## Required action 1
List the supplies that, according to the article on measles preparedness, a prudent person would start gathering when a tropical storm forms in the Gulf of Mexico.
## Required action 2
Transcribe the stretch of the article on measles preparedness from "By Mark Springer" through "at our doorstep.".
(Beginning of Text)
Failing to prepare? Preparing to fail.
By Mark Springer
Epidemiologist, Spokane Regional Health District
We are very lucky in the Pacific Northwest that we don’t suffer from the same forces of nature that arise regularly in other parts of the country. We have no tornadoes or hurricanes in Spokane County, but we do have a looming public health emergency, capable of wreaking its own kind of havoc—measles is now at our doorstep.
Benjamin Franklin said it best, but unfortunately, there is a subset of individuals in Spokane County who are living it, “By failing to prepare, you are preparing to fail.” Some people in our community are not prepared for measles. Just like communities prepare for natural disasters, we must prepare too for dangerous disease outbreaks. All we have to do is look to Europe, where almost 13,000 people were diagnosed with measles in 2018 and 35 deaths were blamed on the disease.
Some may say, “Why are you being such a fearmonger? Measles isn’t in Spokane and nobody in Washington has died in this current measles outbreak.” You would be correct about no one dying, for now, but you would not be prudent. When there is a tropical storm in the Gulf of Mexico, the prudent person does not say, “It is not a hurricane and even if it was, it is not here in my community.” The prudent person would start getting plywood for windows and start acquiring bottled water and batteries. We all know this as history has shown us what hurricanes do every single year and how they can start as smaller tropical storms. The measles outbreak in Clark County may be that tropical storm that never touches us in Spokane, or it may be the hurricane equivalent of an epidemic that affects us locally.
(End of Text)
(Beginning of Supplied material)
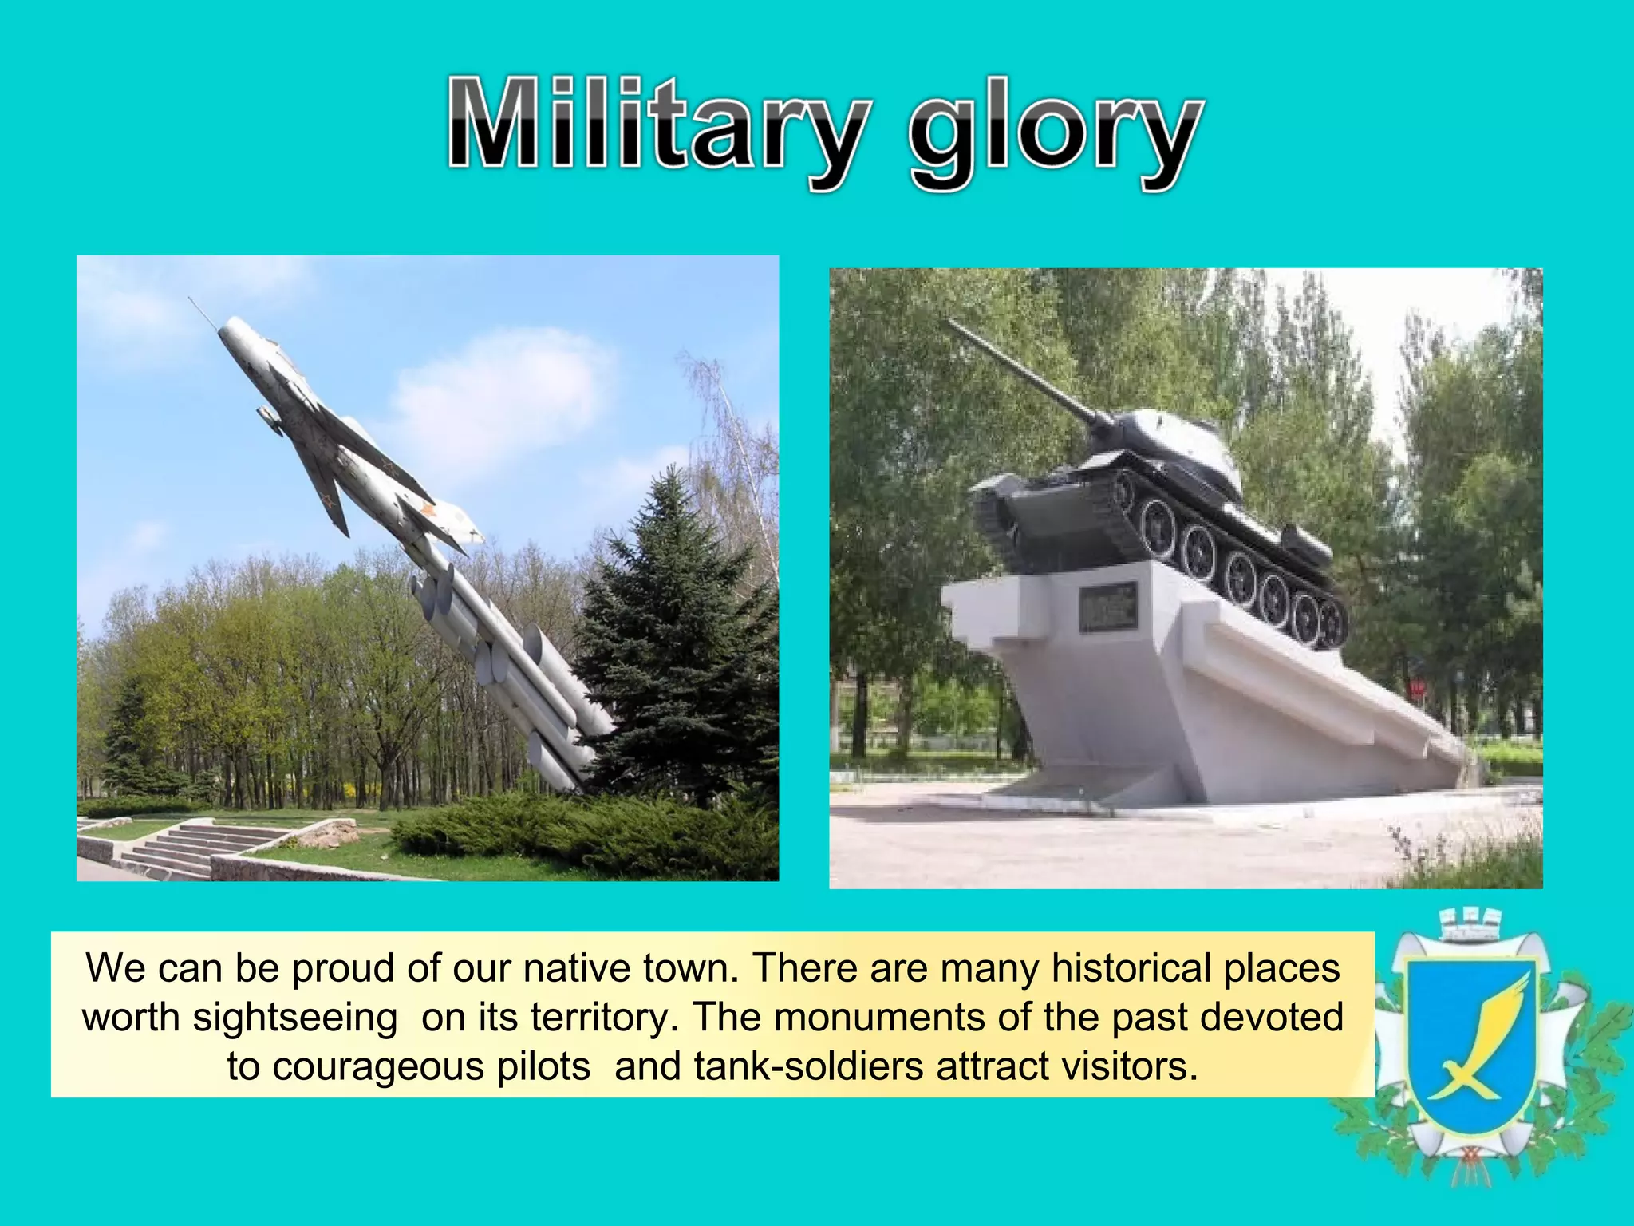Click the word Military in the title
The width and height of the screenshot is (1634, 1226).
coord(654,128)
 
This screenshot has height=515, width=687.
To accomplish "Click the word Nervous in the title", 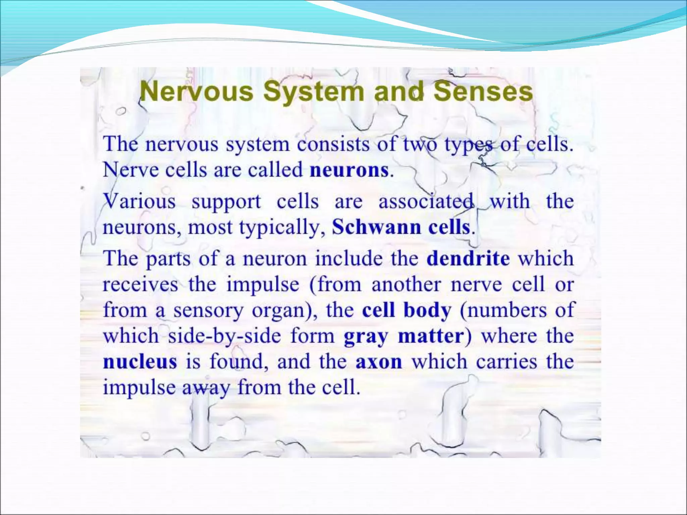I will pyautogui.click(x=197, y=92).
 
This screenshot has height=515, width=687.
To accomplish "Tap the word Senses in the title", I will pyautogui.click(x=483, y=92).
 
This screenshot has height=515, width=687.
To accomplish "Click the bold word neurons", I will pyautogui.click(x=349, y=170).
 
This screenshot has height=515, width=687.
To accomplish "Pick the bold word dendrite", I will pyautogui.click(x=468, y=259).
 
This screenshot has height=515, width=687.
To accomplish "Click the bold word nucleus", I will pyautogui.click(x=140, y=362).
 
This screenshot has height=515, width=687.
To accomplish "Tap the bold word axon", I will pyautogui.click(x=379, y=362).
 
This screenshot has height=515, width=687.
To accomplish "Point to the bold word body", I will pyautogui.click(x=427, y=311).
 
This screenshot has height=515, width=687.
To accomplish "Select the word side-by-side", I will pyautogui.click(x=224, y=336).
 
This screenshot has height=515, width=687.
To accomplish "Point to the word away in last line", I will pyautogui.click(x=206, y=388).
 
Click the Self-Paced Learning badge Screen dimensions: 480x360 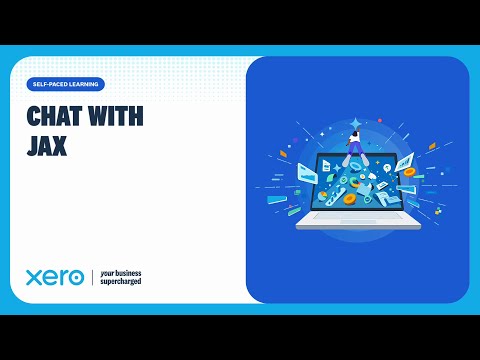66,84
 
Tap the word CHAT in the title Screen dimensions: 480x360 54,116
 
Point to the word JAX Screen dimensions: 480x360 47,146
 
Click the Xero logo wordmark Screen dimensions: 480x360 55,277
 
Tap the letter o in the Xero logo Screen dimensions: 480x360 76,278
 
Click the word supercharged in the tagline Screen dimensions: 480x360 121,282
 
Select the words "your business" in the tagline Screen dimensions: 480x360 121,273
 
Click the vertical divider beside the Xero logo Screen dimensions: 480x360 92,277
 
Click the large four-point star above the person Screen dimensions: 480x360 356,123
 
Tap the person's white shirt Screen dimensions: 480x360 354,137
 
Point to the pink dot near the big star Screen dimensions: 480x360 380,120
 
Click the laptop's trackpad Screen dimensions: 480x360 358,221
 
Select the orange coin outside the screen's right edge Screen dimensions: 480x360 409,172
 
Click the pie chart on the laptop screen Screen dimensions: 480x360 322,196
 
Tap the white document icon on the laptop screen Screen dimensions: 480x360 326,166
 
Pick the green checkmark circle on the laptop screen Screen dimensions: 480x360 344,180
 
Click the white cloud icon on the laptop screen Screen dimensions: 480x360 372,176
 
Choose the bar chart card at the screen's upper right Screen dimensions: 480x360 404,162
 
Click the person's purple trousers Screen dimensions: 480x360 355,148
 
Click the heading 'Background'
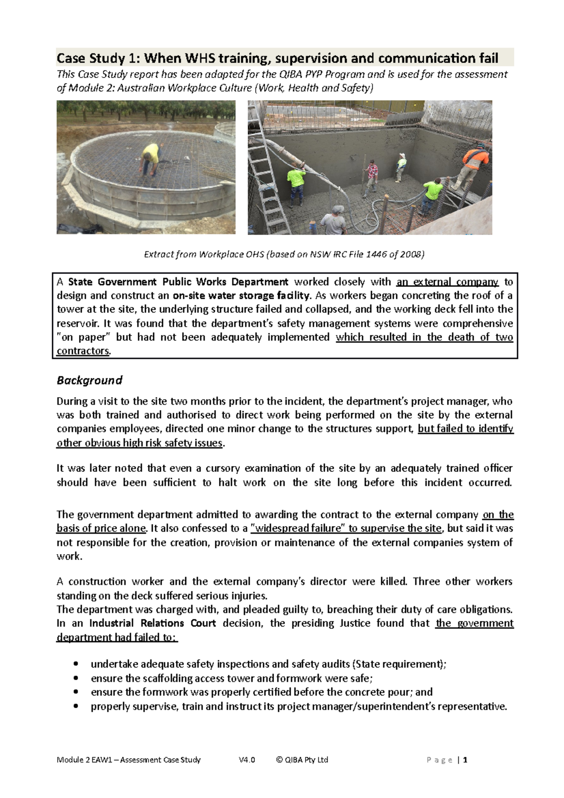coord(89,380)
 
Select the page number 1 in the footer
coord(465,760)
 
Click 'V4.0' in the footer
coord(247,760)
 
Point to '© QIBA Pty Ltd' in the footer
coord(302,760)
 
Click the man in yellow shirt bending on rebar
coord(150,160)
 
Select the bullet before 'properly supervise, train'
coord(76,706)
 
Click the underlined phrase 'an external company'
coord(447,282)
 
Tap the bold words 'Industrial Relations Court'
coord(152,623)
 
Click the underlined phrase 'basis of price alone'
coord(101,528)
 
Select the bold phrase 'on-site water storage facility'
coord(242,296)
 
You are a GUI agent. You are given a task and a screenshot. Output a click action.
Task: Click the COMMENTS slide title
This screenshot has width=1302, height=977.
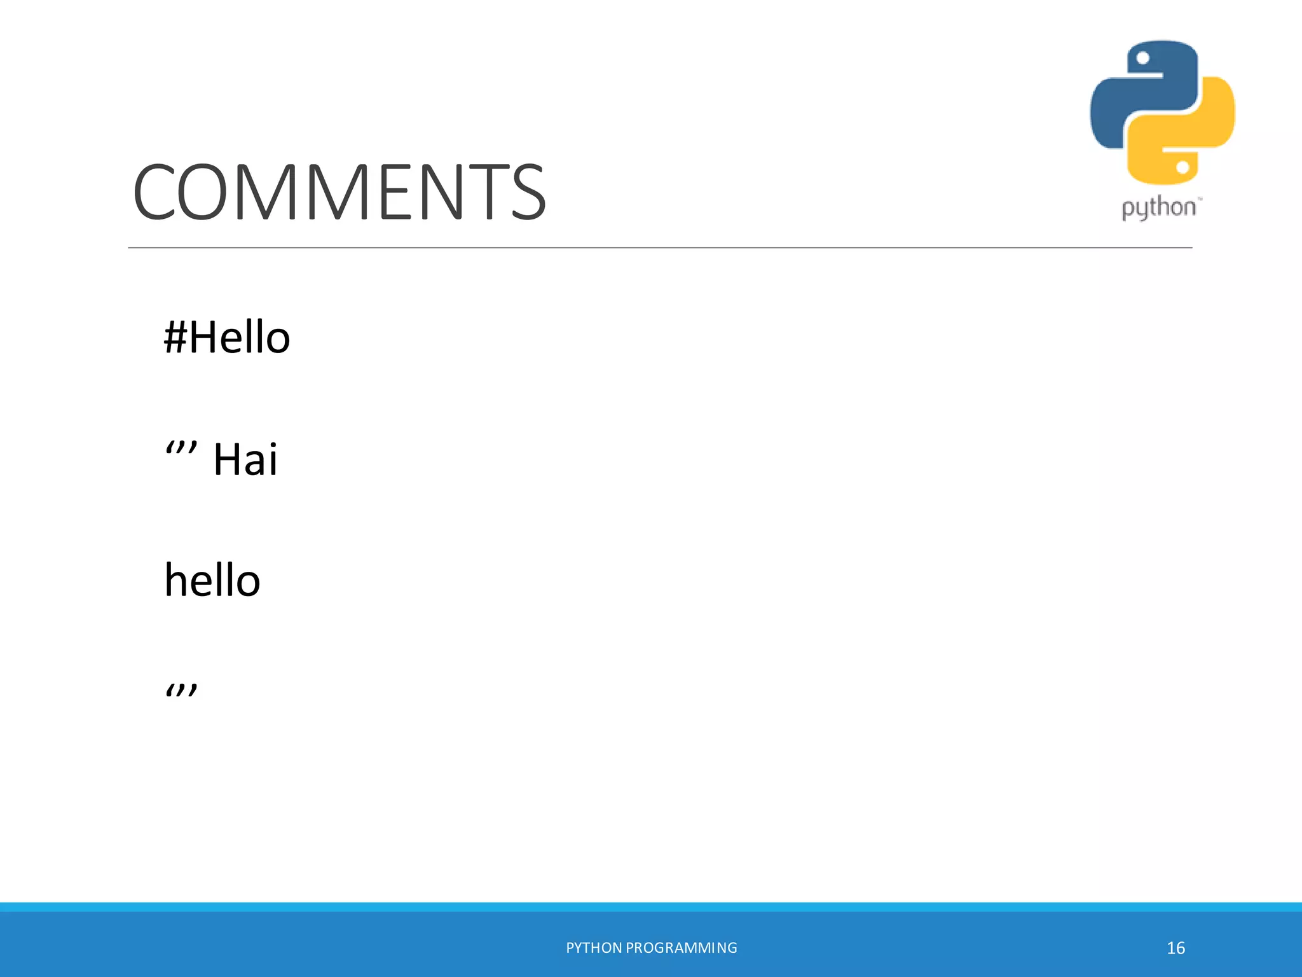coord(339,191)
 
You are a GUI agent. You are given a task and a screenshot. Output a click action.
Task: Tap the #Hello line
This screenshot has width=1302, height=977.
coord(227,336)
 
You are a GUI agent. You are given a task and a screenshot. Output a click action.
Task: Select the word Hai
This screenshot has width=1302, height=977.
coord(245,459)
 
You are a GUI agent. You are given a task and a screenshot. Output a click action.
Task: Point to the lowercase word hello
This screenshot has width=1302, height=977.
(End of Supplied material)
## Worked solution 1
- Plywood for windows
- Bottled water
- Batteries

## Worked solution 2
By Mark Springer
Epidemiologist, Spokane Regional Health District
We are very lucky in the Pacific Northwest that we don’t suffer from the same forces of nature that arise regularly in other parts of the country. We have no tornadoes or hurricanes in Spokane County, but we do have a looming public health emergency, capable of wreaking its own kind of havoc—measles is now at our doorstep.